Mahkemece hükme esas alınan, 29.12.2015 tarihli bilirkişi kurulu raporu ile evlenme tarihinden boşanma dava tarihine kadar taşınmaz üzerinde yapılan iyileştirmelerin değerinin 18.500 TL olarak belirlendiği, davacı kadının 09.03.2004 tarihinde işten ayrılma sebebiyle almış olduğu paranın, 30.594,99 TL’sini 11.03.2004 tarihinde Vakıfbank yatırım hesabına yatırdığı aynı gün 30.583,77 TL tutarında fon alımı yaptığı, 11.03.2004-18.03.2004 arası fon satışlarının olduğu, bir kısım davacı tanıklarının da davacının dava konusu taşınmaz üzerinde yapılan iyileştirmelere katkıda bulunduğunu beyan ettikleri anlaşıldığına göre; davacının kıdem tazminatı ile davaya konu taşınmaz üzerinde yapılan iyileştirmelere katkıda bulunduğunun kabulü doğru ise de, iyileştirme değeri dikkate alınmadan, hesaptan kullanılan 29.288,48 TL'nin tamamının iyileştirme bedeli kabul edilerek değer artış payı alacağına hükmedilmesi doğru değildir. Buna göre; Mahkemece öncelikle davacının kıdem tazminatının, yukarıda bahsedilen Dairemizin ilke ve uygulamaları doğrultusunda evlilik birliği öncesine tekabül eden kişisel mal miktarı bulunarak, bu miktarla ,davaya konu taşınmaz üzerinde evlilik birliği içinde yapılan iyileştirmelere yapmış olduğu katkı oranı tespit edilerek, değer artış payı alacağına hükmedilmesi, değer artış payı alacağı çıkarıldıktan sonra kalan güncel iyileştirme değeri ile taşınmazın iyileştirmeler yapılmadan önceki durumunun güncel değeri toplamı üzerinden, önceki bozma ilamı ile kesinleşen % 21,54 edinilmiş mal oranı ile çarpımı neticesi artık değerin bulunması ve bunun yarısına da katılma alacağı olarak hükmedilmesi, hüküm verirken bozmadan sonra ıslah yapılamayacağının ve temyiz edenin sıfatının da gözetilmesi gerekirken, yazılı şekilde karar verilmesi doğru görülmemiştir…”(6)
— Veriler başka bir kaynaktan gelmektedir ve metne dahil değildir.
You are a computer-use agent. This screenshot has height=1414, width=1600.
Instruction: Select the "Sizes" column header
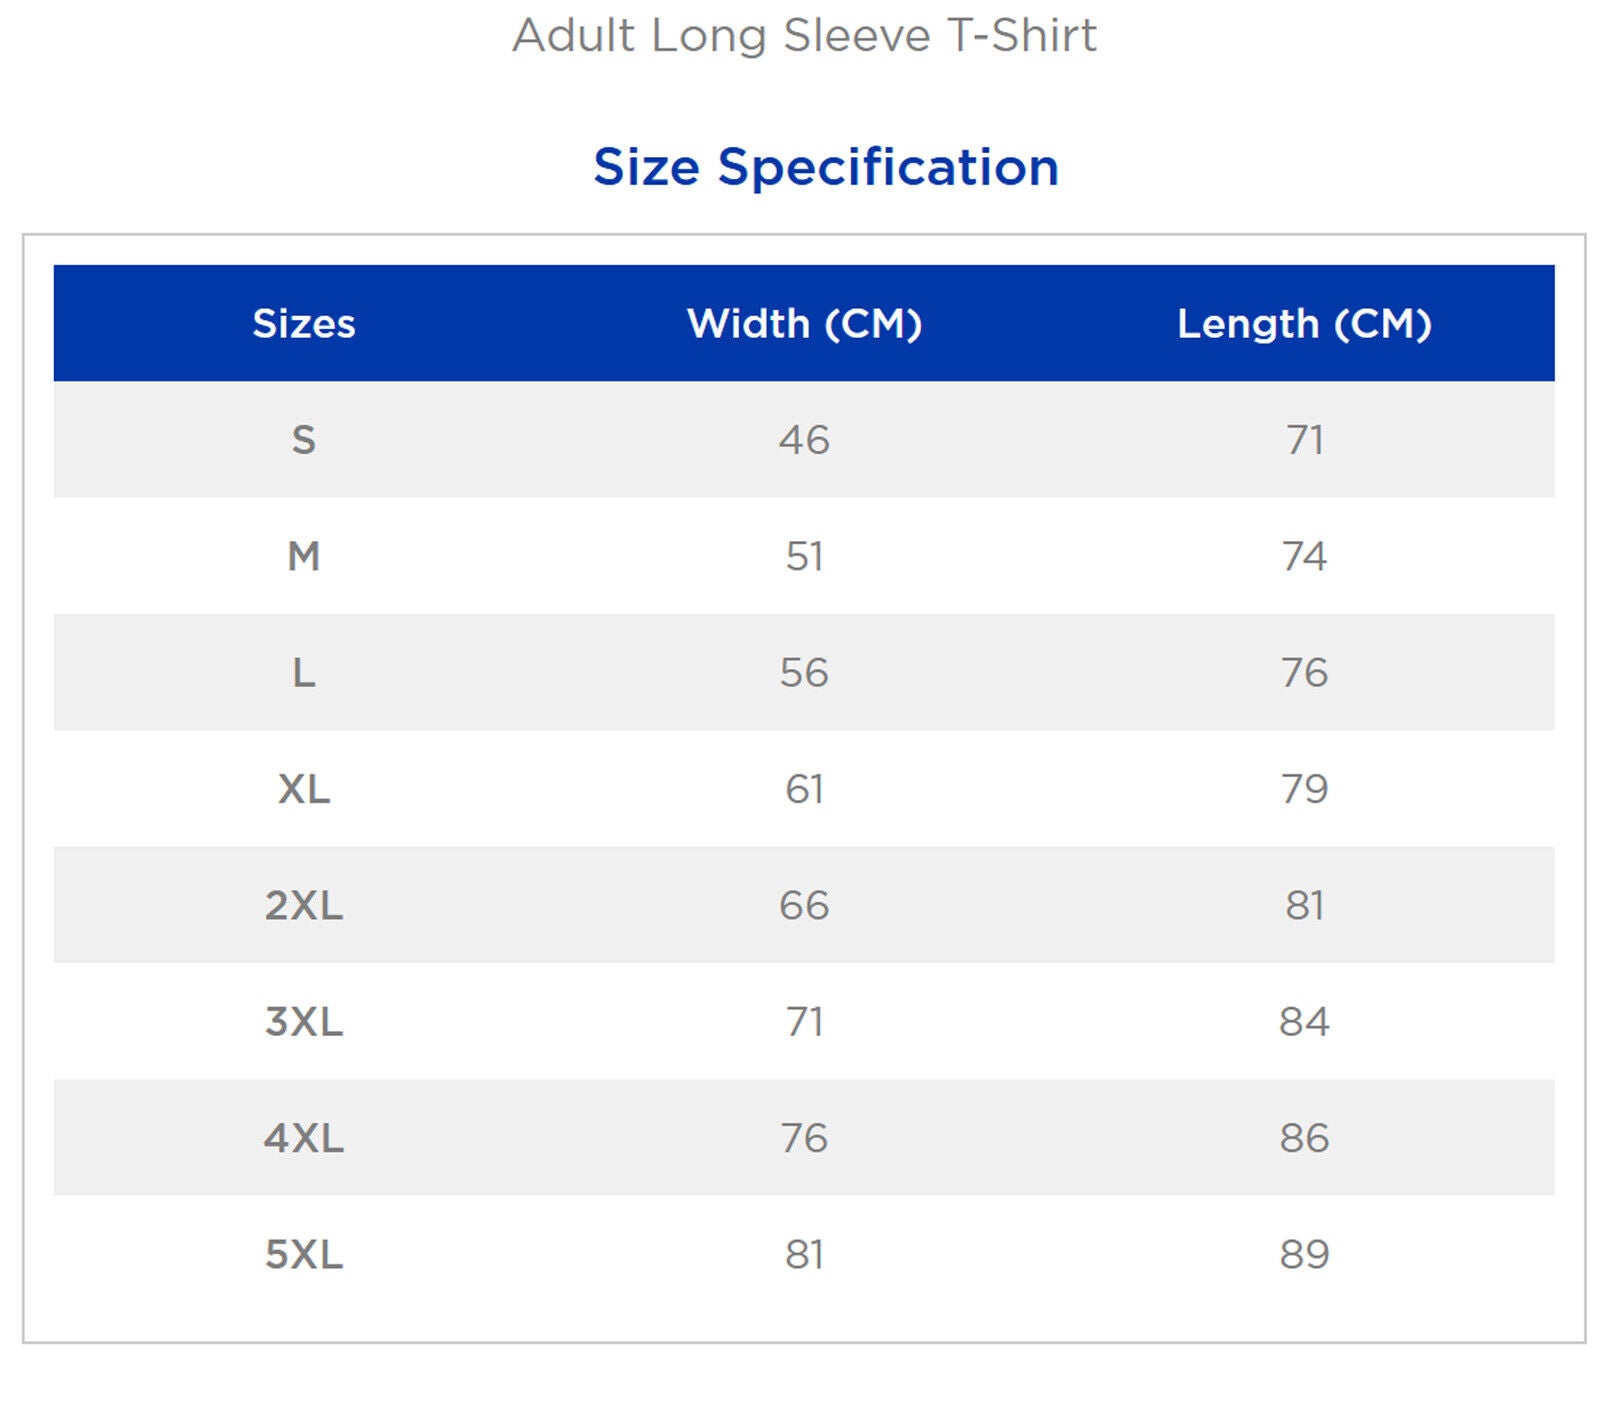click(304, 324)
  • Yasal mal rejimi kapsamında muaccel hale gelen kıdem tazminatı ve ihbar tazminatı ancak edinilmiş mal sayılacaktır. Yasal mal rejimi sona erdikten sonra muaccel hale gelen kıdem ve ihbar tazminatı kişisel mal sayılacaktır.
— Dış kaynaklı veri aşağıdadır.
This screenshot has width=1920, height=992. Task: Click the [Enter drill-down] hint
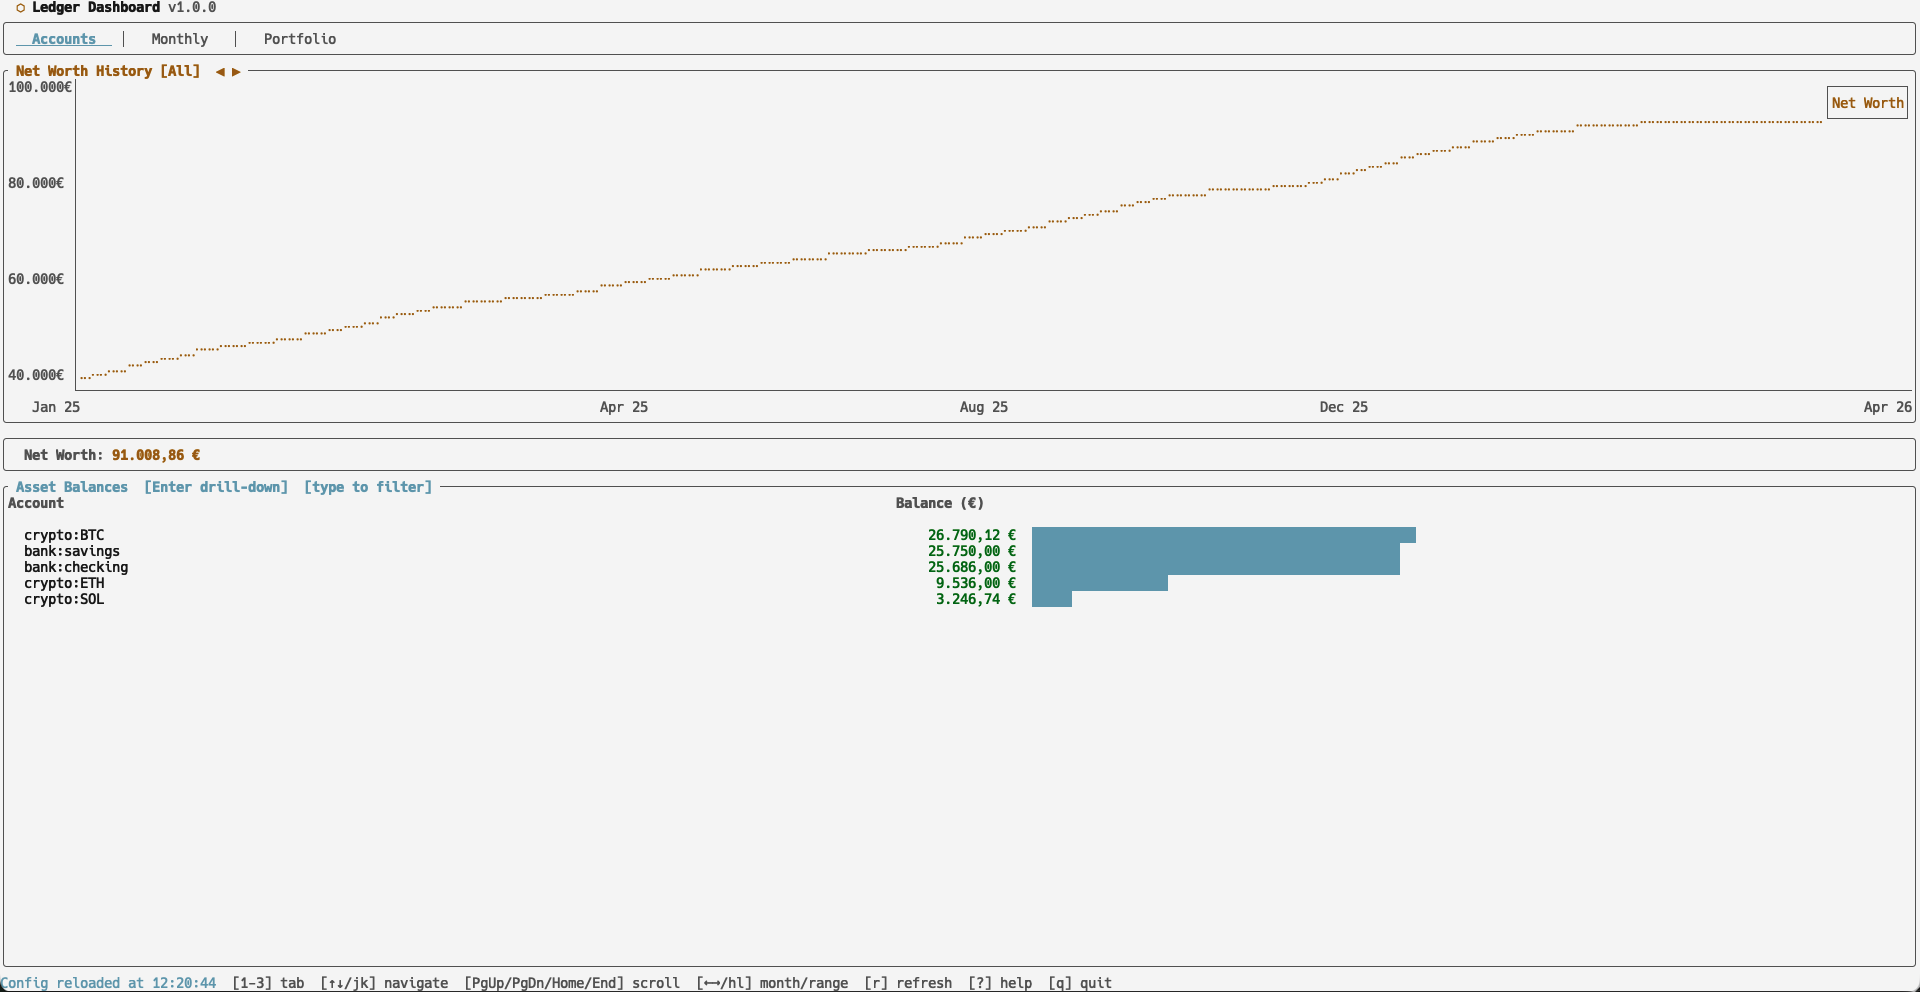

“…Tasfiyesi talep edilen kıdem-ihbar tazminatı ve kullanılmayan izin ücreti davalıya malı rejimi sona erdikten sonra 01.12.2010 tarihinde verilen çıkış belgesi uyarınca ödendiği anlaşılmaktadır. TMK'nun 219. maddesi uyarınca, edinilmiş mal olarak tasfiye kapsamında kabul edilmesi gereken mevcut malvarlığı kapsamındaki alacaklar muaccel hale gelmiş (TBK m. 90) alacaklar. Boşanma dava tarihi itibariyle belirtilen kıdem-ihbar tazminatı ve kullanılmayan izin ücreti alacağının muaccel hale gelmediği, bu nedenle tasfiyede hesaplamaya katılması Ve bunlara yönelik talebin reddi gerekirken; mahkemece, muaccel kabul edilip tasfiyeye tabi tutulması ve bu suretle fazla miktarda alacağa hükmedilmesi isabetsiz olmuş bozmayı gerektirmiştir…"(7)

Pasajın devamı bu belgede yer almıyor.